The answer must be every line from the entries below that contains "Given".

++++ Records supplied

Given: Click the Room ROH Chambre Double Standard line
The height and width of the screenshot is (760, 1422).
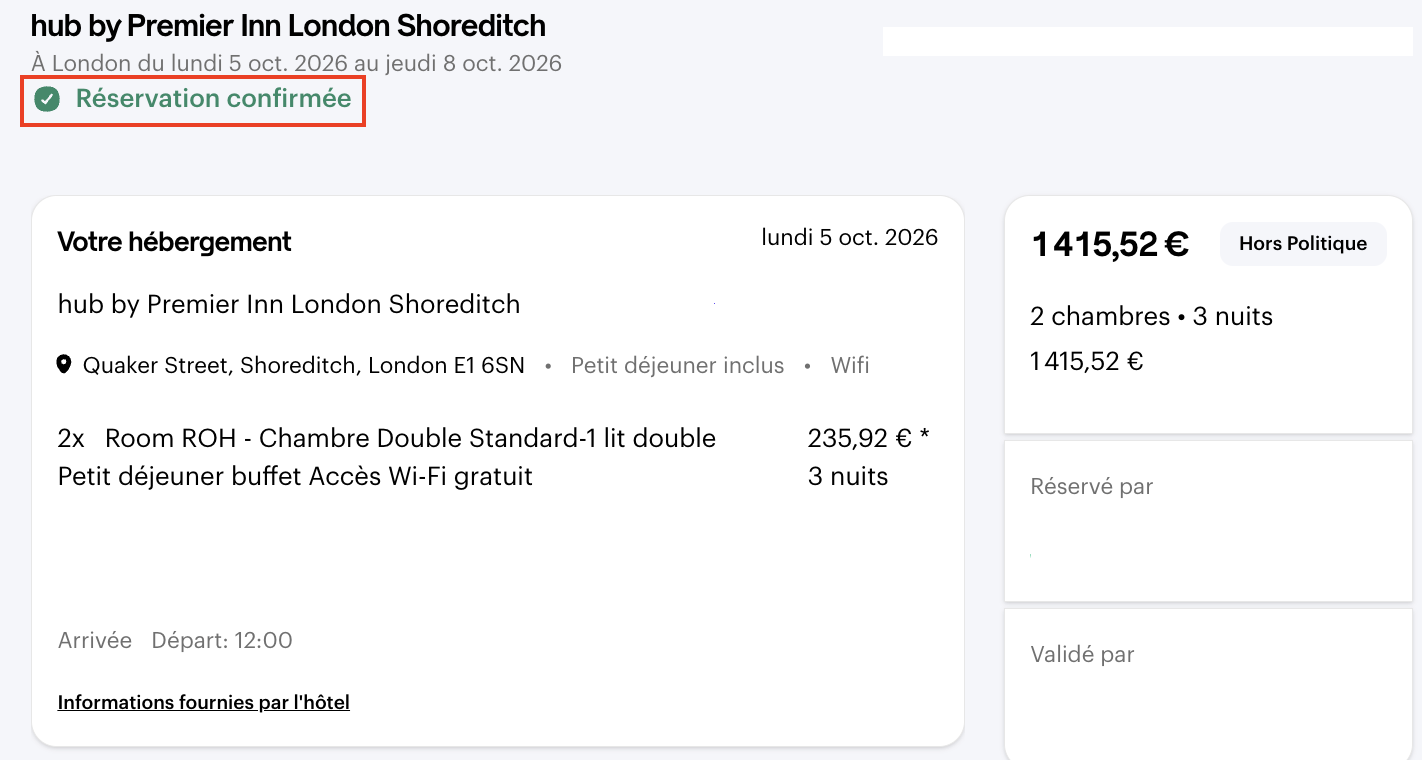Looking at the screenshot, I should (410, 439).
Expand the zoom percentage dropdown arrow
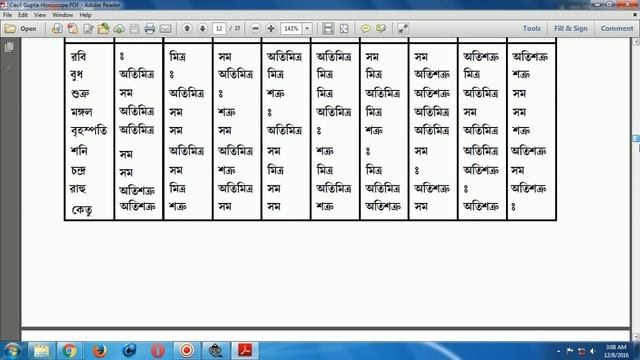640x360 pixels. pyautogui.click(x=307, y=29)
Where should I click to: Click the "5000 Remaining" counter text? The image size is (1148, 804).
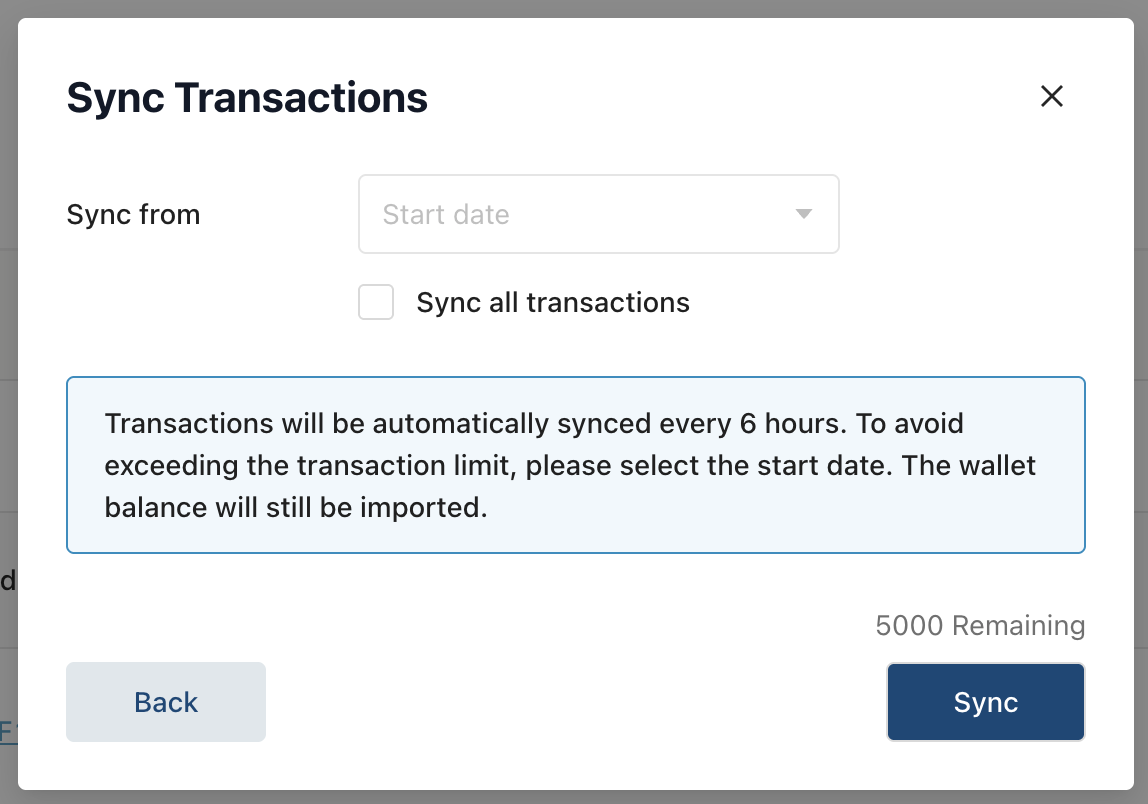coord(979,626)
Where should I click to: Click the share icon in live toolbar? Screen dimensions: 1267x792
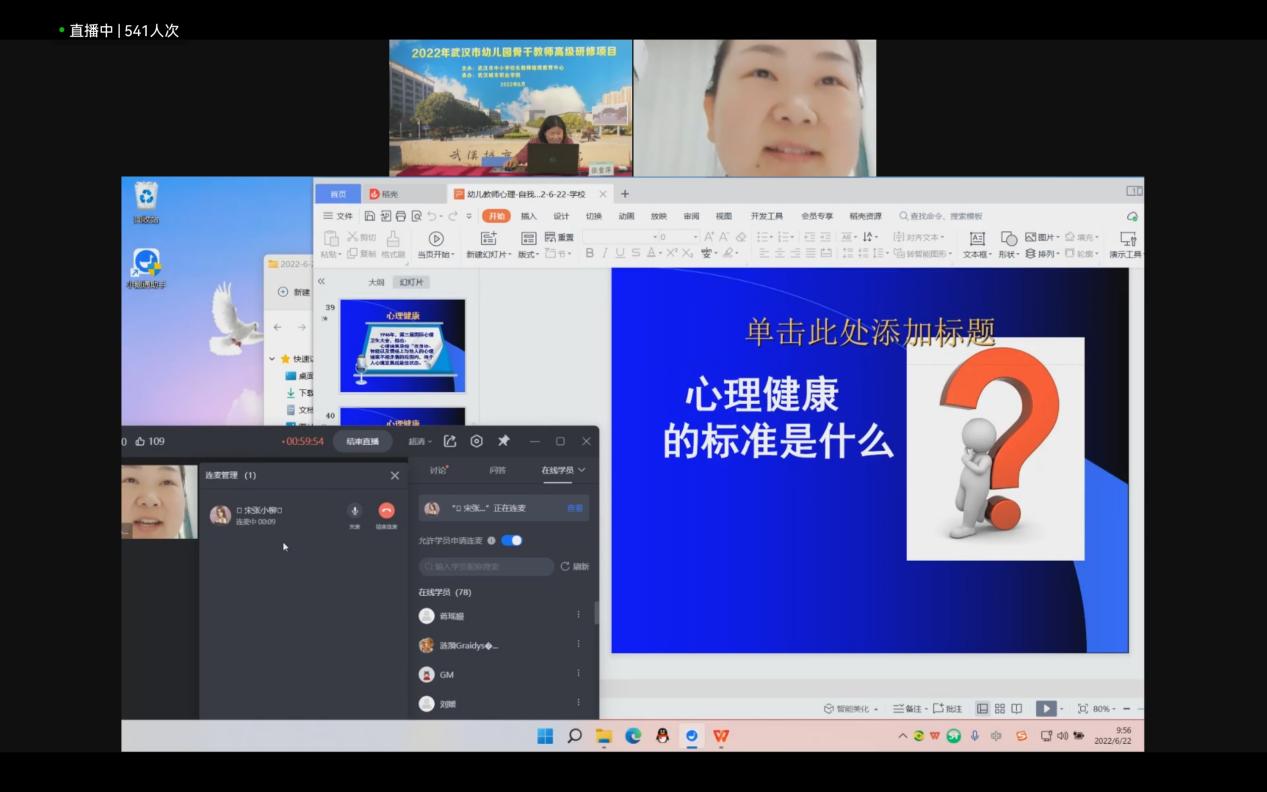(x=450, y=441)
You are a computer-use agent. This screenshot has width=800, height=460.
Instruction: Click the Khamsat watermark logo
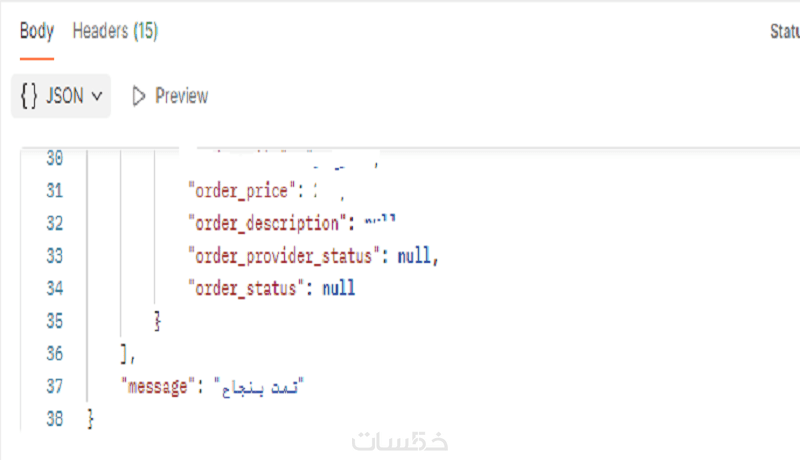tap(399, 440)
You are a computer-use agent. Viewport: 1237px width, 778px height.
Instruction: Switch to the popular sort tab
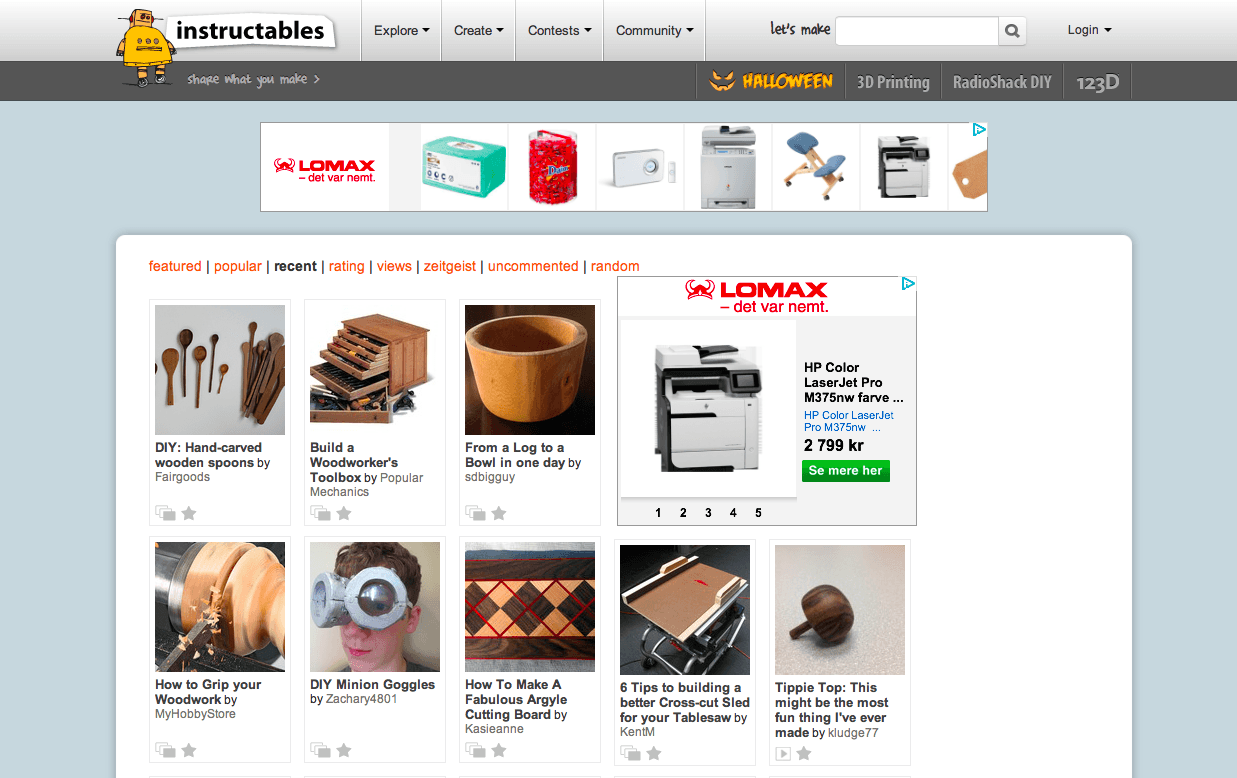point(238,266)
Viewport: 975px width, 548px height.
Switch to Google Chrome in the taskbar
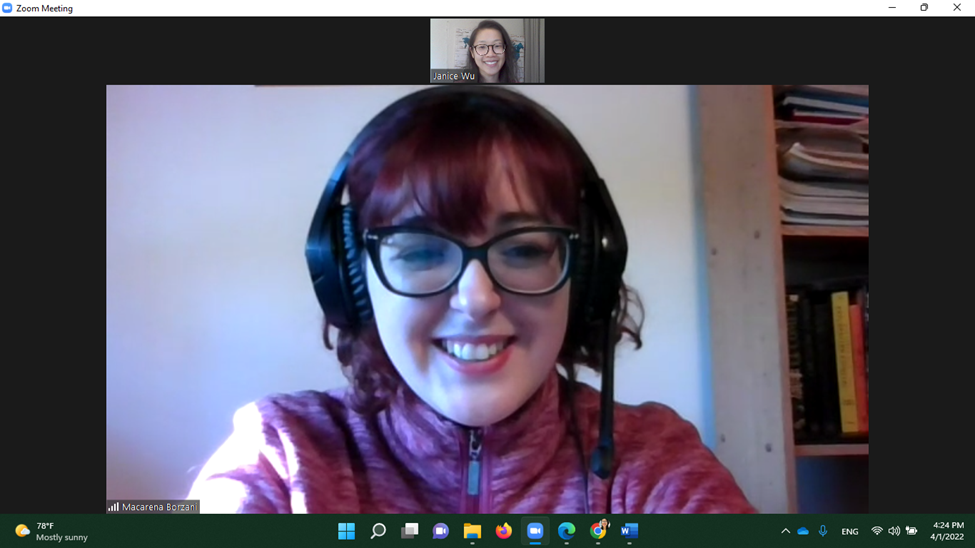pos(598,531)
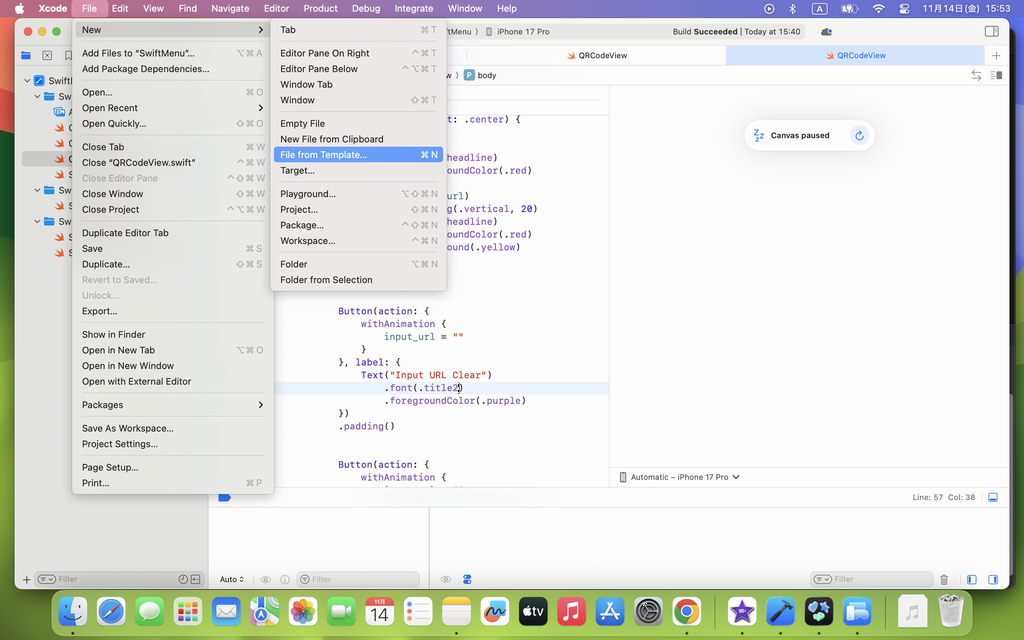Open Xcode from the Dock

click(780, 610)
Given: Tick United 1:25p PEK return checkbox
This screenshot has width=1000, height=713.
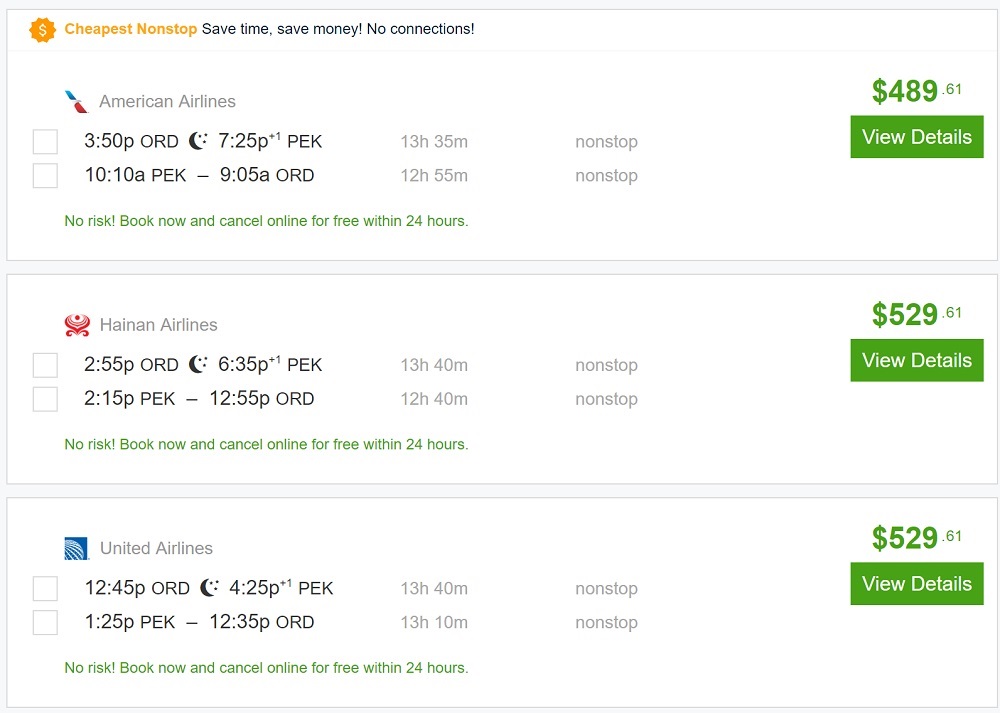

++++++++

# Task output
Given: Click the Room ROH Chambre Double Standard line
Given: Tick United 1:25p PEK return checkbox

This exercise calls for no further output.